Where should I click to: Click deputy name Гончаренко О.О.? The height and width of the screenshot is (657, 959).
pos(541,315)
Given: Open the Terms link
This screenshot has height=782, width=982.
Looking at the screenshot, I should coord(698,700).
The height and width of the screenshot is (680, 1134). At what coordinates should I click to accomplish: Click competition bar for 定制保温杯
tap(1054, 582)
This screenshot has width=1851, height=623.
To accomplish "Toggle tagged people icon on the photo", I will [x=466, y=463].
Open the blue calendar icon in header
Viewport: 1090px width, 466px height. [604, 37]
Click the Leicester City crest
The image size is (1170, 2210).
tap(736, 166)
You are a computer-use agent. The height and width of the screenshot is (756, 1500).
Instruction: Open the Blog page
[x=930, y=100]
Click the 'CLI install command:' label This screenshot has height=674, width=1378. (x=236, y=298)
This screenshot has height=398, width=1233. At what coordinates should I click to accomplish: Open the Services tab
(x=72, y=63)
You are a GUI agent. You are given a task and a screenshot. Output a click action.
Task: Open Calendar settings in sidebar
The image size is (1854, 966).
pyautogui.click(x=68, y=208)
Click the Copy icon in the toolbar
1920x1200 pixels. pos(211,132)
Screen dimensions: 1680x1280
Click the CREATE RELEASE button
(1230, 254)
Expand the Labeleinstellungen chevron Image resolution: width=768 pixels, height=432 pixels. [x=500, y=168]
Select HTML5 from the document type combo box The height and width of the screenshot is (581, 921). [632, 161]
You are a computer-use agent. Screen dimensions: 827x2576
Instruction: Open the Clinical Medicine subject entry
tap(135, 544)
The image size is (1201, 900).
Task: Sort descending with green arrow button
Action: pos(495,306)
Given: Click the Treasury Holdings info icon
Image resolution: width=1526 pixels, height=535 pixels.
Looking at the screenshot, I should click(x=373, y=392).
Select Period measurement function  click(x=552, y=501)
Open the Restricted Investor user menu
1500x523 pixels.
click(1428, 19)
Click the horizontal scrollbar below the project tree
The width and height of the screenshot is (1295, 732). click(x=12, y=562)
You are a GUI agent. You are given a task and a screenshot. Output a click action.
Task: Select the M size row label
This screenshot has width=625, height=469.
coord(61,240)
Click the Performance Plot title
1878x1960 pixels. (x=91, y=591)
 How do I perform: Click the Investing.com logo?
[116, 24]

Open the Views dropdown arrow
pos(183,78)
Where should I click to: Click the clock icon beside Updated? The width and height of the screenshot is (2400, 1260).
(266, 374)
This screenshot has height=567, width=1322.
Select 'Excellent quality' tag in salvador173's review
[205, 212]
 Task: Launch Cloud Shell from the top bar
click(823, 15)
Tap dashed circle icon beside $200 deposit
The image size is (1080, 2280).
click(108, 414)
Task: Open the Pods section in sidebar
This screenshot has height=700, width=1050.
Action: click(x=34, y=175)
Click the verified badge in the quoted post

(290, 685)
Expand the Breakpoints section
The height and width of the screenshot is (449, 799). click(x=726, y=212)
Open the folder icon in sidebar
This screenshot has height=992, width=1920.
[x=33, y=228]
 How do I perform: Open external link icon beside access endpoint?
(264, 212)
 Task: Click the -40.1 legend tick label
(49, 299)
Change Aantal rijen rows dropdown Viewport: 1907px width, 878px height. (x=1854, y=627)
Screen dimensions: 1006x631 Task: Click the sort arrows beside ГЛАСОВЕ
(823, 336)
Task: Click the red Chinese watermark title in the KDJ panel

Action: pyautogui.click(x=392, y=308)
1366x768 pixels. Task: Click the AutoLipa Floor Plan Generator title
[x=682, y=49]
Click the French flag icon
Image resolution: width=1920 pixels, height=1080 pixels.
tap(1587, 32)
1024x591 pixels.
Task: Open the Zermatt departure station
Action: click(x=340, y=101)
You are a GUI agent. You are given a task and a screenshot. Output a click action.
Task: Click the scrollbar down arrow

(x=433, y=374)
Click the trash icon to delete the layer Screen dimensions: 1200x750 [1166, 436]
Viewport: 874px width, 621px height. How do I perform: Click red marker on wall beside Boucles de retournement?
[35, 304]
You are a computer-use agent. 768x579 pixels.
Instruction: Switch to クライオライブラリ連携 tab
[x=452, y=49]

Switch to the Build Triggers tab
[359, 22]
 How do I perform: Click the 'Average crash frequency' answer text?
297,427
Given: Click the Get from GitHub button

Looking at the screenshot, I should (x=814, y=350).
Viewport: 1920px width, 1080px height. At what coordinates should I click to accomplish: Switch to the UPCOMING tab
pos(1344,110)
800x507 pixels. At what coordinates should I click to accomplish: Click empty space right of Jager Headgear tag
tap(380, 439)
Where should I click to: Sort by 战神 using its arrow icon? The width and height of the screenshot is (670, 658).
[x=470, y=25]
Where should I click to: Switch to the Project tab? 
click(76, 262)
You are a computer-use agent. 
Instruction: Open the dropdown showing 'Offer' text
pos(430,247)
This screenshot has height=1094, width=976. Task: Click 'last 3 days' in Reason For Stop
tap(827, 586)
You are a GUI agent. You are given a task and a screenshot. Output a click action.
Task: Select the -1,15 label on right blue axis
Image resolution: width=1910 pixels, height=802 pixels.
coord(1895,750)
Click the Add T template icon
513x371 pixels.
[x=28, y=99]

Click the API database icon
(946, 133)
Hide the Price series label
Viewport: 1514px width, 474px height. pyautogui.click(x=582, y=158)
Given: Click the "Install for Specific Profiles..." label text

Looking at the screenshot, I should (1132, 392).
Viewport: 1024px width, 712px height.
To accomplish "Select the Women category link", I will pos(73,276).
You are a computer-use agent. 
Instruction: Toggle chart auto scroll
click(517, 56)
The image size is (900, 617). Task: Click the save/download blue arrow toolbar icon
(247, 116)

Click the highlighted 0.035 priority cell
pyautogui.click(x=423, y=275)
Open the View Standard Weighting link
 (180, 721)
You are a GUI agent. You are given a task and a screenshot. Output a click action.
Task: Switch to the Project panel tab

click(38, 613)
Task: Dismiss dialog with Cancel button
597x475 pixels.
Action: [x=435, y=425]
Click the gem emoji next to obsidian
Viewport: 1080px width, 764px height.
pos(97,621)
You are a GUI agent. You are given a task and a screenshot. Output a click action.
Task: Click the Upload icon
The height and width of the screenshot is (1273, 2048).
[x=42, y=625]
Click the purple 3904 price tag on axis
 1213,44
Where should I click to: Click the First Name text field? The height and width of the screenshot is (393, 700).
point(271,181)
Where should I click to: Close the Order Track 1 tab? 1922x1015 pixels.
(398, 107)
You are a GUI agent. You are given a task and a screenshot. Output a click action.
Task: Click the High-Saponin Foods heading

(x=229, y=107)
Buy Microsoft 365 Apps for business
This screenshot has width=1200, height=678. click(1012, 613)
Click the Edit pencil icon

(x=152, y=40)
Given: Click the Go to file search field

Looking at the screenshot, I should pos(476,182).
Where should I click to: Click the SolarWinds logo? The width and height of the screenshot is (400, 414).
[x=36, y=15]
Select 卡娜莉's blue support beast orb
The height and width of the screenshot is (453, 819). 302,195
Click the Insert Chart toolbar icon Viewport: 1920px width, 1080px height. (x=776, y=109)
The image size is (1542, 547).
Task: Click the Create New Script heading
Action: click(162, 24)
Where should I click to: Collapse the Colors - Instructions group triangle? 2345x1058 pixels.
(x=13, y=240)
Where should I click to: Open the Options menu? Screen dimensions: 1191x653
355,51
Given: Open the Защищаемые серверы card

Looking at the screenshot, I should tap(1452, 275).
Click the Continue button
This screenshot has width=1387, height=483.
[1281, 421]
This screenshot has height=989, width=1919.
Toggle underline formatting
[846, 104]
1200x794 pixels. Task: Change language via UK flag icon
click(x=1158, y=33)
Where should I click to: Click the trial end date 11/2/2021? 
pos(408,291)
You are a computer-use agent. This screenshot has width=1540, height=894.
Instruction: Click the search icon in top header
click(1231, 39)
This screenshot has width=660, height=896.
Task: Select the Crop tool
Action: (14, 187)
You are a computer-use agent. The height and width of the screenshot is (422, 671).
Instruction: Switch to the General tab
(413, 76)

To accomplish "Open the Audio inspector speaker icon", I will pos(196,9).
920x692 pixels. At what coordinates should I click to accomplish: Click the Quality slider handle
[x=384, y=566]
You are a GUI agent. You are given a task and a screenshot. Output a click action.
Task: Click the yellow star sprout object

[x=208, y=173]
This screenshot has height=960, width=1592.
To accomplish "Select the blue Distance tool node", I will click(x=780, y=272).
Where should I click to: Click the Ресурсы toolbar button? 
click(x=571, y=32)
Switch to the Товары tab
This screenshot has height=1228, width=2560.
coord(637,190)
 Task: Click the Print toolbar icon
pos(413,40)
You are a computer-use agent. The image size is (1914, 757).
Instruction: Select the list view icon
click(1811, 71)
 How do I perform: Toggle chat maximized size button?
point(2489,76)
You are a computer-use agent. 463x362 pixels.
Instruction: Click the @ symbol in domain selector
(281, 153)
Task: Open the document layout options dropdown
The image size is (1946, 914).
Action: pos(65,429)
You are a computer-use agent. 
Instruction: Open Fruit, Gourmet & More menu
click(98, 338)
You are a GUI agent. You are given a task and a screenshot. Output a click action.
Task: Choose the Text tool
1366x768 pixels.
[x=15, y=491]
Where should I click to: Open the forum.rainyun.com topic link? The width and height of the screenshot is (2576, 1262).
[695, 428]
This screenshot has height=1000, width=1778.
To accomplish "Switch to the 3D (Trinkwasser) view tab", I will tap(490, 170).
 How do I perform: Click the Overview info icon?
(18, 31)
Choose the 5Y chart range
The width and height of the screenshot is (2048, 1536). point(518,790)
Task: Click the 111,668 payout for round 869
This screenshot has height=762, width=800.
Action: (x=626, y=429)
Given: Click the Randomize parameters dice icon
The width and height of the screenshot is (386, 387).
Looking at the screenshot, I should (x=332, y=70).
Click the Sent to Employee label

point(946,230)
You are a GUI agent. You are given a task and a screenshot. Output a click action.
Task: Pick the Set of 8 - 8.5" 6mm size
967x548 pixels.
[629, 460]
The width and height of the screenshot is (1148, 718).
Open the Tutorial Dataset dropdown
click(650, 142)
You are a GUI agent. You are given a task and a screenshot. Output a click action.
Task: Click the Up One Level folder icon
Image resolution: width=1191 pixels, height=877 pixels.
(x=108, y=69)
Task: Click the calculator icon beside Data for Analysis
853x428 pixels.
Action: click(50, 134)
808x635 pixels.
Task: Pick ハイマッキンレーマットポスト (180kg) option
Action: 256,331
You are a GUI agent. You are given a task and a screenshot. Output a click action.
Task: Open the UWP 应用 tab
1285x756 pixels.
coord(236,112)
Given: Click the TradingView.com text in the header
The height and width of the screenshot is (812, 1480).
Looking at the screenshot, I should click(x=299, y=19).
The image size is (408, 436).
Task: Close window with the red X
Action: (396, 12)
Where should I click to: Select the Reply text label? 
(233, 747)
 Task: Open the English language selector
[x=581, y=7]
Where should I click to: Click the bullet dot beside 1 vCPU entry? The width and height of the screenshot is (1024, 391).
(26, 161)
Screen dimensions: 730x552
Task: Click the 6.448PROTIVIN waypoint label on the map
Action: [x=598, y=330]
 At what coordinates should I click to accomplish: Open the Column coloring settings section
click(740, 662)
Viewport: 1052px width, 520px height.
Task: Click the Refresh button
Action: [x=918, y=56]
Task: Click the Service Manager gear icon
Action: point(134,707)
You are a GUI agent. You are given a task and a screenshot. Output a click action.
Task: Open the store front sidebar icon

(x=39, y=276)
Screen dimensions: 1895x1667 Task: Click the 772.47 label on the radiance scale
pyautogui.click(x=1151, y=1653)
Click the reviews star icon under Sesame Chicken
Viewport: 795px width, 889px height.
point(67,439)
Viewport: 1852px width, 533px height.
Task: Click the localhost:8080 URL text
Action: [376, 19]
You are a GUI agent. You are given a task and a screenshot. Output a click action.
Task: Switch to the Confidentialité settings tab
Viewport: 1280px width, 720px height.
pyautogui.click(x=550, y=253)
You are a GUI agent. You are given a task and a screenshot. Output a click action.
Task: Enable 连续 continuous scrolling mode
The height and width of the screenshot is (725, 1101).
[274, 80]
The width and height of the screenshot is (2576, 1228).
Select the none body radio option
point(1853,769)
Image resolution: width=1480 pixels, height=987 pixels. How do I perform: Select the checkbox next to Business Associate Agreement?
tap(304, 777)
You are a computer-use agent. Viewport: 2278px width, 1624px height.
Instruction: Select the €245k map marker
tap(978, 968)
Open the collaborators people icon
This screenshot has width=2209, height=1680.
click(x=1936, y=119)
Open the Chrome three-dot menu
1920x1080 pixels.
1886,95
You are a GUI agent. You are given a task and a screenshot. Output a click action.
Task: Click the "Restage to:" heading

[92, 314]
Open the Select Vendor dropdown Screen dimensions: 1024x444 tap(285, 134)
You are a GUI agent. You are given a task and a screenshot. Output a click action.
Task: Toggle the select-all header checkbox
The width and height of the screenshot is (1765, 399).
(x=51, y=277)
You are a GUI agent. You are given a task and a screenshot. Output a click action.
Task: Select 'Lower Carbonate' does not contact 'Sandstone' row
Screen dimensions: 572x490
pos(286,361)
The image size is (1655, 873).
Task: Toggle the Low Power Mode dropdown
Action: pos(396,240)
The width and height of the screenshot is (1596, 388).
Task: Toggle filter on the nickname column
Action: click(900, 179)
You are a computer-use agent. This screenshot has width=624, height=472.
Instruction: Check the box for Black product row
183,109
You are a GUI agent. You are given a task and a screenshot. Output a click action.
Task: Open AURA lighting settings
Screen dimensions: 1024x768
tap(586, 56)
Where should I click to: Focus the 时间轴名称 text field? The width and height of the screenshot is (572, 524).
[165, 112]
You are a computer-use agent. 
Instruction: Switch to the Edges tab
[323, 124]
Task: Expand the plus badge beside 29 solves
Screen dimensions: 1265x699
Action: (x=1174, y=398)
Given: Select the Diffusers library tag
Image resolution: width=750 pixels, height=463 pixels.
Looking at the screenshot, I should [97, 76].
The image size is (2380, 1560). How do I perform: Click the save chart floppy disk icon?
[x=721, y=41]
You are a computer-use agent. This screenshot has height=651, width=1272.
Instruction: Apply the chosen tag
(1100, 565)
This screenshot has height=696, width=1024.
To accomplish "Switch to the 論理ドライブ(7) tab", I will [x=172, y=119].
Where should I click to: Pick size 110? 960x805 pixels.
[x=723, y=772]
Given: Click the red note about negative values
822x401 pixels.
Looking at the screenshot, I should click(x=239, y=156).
--
Given problem
Copy out the records again without changing anything, starting at the line that contains "Click the Add T template icon" and ending after the line that contains "click(38, 613)".

Exercise answer
Click the Add T template icon
513x371 pixels.
[x=28, y=99]

Click the API database icon
(946, 133)
Hide the Price series label
Viewport: 1514px width, 474px height. pyautogui.click(x=582, y=158)
Given: Click the "Install for Specific Profiles..." label text

Looking at the screenshot, I should (1132, 392).
Viewport: 1024px width, 712px height.
To accomplish "Select the Women category link", I will pos(73,276).
You are a computer-use agent. 
Instruction: Toggle chart auto scroll
click(517, 56)
The image size is (900, 617). Task: Click the save/download blue arrow toolbar icon
(247, 116)

Click the highlighted 0.035 priority cell
pyautogui.click(x=423, y=275)
Open the View Standard Weighting link
 (180, 721)
You are a GUI agent. You are given a task and a screenshot. Output a click action.
Task: Switch to the Project panel tab

click(38, 613)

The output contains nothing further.